Revenues for the quarter and nine months ended September 30, 2009 were $128.5 million and $286.8 million, respectively. Revenues primarily include capacity payments received from customers in accordance with their terminal use agreements ("TUAs"). The Cheniere Marketing, LLC TUA became effective in October 2008, the Total Gas and Power North America, Inc. TUA became effective April 1, 2009 and the Chevron U.S.A., Inc. TUA became effective July 1, 2009.

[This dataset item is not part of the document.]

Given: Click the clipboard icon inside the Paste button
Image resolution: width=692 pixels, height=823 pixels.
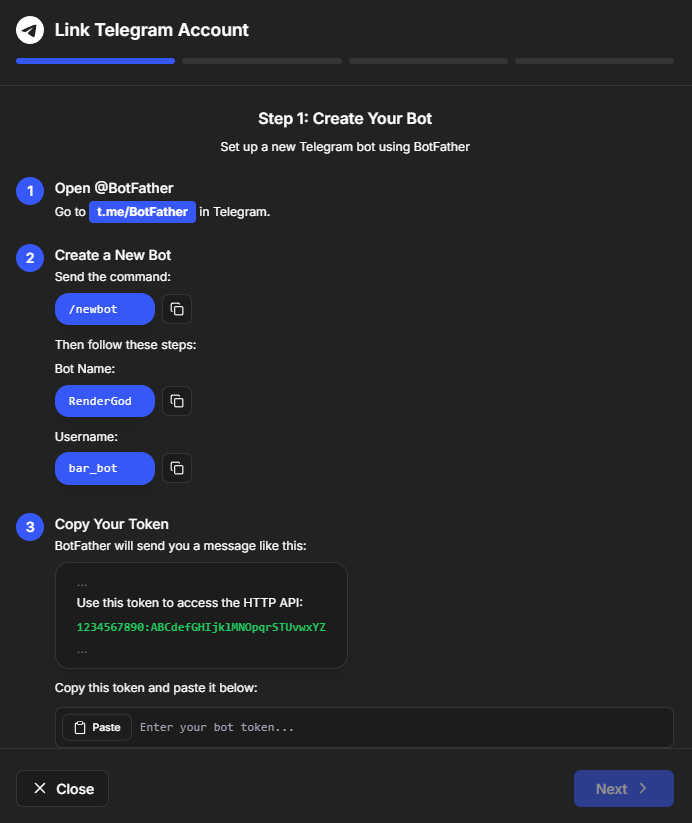Looking at the screenshot, I should tap(79, 727).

Total operating expenses for the quarter and nine months ended September 30, 2009 were $22.2 million and $62.7 million, respectively, compared to $10.0 million and $16.9 million for the comparable 2008 periods. LNG receiving terminal operating expenses were $7.6 million and $22.8 million, respectively, for the quarter and nine months ended September 30, 2009 compared to $3.7 million and $3.9 million for the comparable 2008 periods. Depreciation and amortization expenses were $8.9 million and $22.7 million, respectively, for the quarter and nine months ended September 30, 2009 compared to $1.9 million and $1.9 million for the comparable 2008 periods. These costs increased in both periods primarily due to the commencement of operations at the terminal in the second half of 2008. General and administrative expenses for the quarter and nine months ended September 30, 2009 were $5.7 million and $17.2 million, respectively, compared to $4.1 million and $8.6 million in the comparable 2008 periods. General and administrative expenses increased for the nine months ended September 30, 2009 due to the commencement of a services agreement with a subsidiary of Cheniere Energy, Inc. on January 1, 2009.

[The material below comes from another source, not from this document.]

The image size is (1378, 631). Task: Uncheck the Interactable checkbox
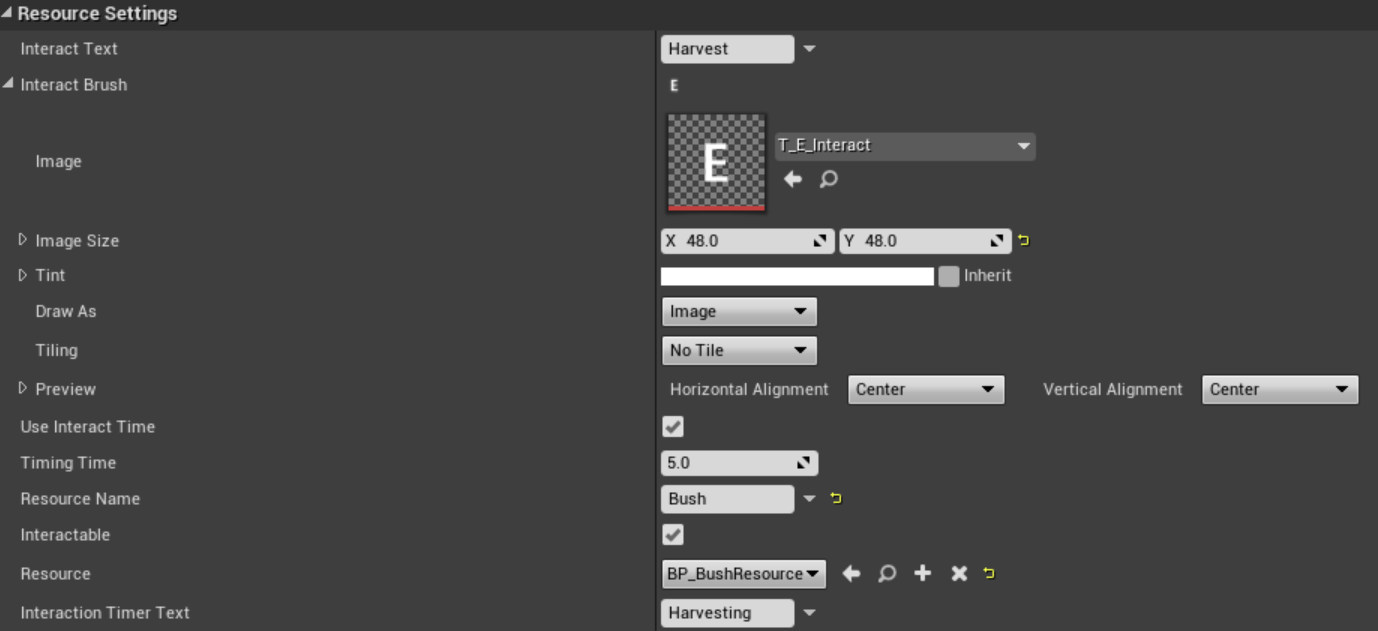(674, 535)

Interest expense for the quarter and nine months ended September 30, 2009 was $38.1 million and $104.4 million, respectively, compared to $17.7 million and $47.6 million, respectively, for the same 2008 periods. The increase in both periods was primarily due to less interest expense subject to capitalization during 2009. Interest income decreased $2.1 million for the third quarter 2009 and decreased $11.3 million for the nine months ended September 30, 2009 compared to the 2008 periods due to lower interest rates in 2009 and a lower average cash balance. In addition, the third quarter of 2009 included a $1.2 million gain on derivative instruments compared to a gain of $14.7 million for the third quarter of 2008 due to changes in natural gas commodity prices associated with hedges on LNG inventory.
Cash and Cash Equivalents
As of September 30, 2009, the Sabine Pass LNG receiving terminal was receiving capacity reservation fee payments from all three of its TUA customers.
At September 30, 2009, Cheniere Partners had cash and cash equivalents of $121.6 million. These unrestricted funds are available for remaining construction expenditures, working capital and general purposes, including distributions to unit holders.